Substitute "arrow" for "chevron" in the entries below and write them out again with everything else unchanged.

______

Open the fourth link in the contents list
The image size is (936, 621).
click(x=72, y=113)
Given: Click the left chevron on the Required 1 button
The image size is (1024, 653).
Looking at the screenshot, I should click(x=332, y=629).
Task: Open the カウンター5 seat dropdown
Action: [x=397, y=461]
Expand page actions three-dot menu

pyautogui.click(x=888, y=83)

______

• [The output]:
Open the fourth link in the contents list
The image size is (936, 621).
click(x=72, y=113)
Given: Click the left arrow on the Required 1 button
The image size is (1024, 653).
Looking at the screenshot, I should click(x=332, y=629).
Task: Open the カウンター5 seat dropdown
Action: [x=397, y=461]
Expand page actions three-dot menu

pyautogui.click(x=888, y=83)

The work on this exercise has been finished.